• **USING THE INFORMATION**
[a] Reproduce the passage on California climate policy word for word, starting at the words that contain "California is often" and ending after "structural changes now.".
[b] Carry on the passage about California climate policy and frontline communities from its final sentence.

*** TEXT PASSAGE ***

California is often held up as a model for climate policy, environmental legislation, and pollution regulation, but those standards are rarely reflected in frontline communities, said Hillary Angelo, a sociologist at the University of California, Santa Cruz. Angelo, who recently published a study analyzing climate plans in 170 California cities, found that local governments aren’t adequately implementing structural changes now.
“Communities on the front lines dealing with legacies of pollution, bad planning, and exclusionary practices are already confronting climate impacts directly,” she said during an interview earlier this year. Her research showed that local governments were more inclined to pass legislation with an obvious aesthetic appeal, such as tree-planting initiatives, rather than initiatives that took “histories of racial and economic injustice” into account.

*** EXTRACTED DATA ***

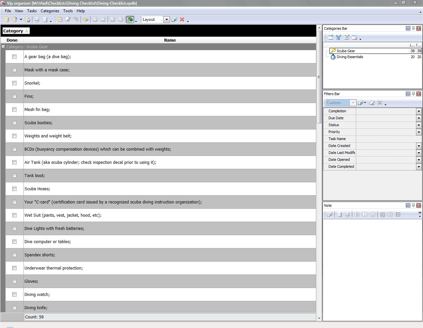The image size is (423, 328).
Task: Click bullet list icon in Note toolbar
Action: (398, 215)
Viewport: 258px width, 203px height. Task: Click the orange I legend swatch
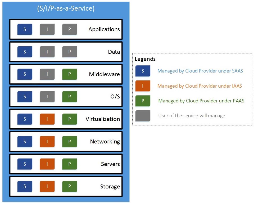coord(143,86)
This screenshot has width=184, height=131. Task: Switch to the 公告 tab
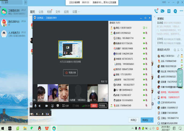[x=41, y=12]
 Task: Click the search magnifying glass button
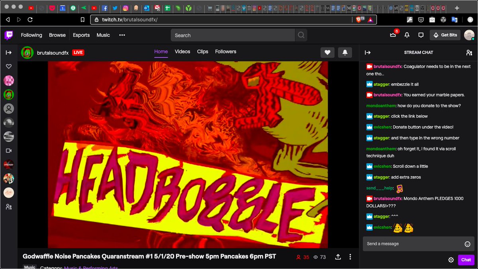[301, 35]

***

• **ANSWERS IN ORDER**
[a]
California is often held up as a model for climate policy, environmental legislation, and pollution regulation, but those standards are rarely reflected in frontline communities, said Hillary Angelo, a sociologist at the University of California, Santa Cruz. Angelo, who recently published a study analyzing climate plans in 170 California cities, found that local governments aren’t adequately implementing structural changes now.

[b]
“The inclusion of ‘green’ policies doesn’t seem to have any relationship to the needs in particular places,” she explained. In a place like Wilmington, it is “much harder to pass the important life-saving policies like improving public transit and affordable housing or funding contamination cleanup and renewable energy.”
Few of the Wilmington residents Rivera works with initially make the connection between the climate crisis and the issues plaguing their community. Once they do, however, it is an eye-opening experience. “Their biggest concern initially is the pollution from refineries, because it’s the more visible thing,” she said. “Then they realize its impact on their quality of life, their crumbling streets, the smells in the air. They start to put things together about how it is associated with their poor health.”
Our survey found that Wilmington’s industrial makeup hampers access to the outdoors.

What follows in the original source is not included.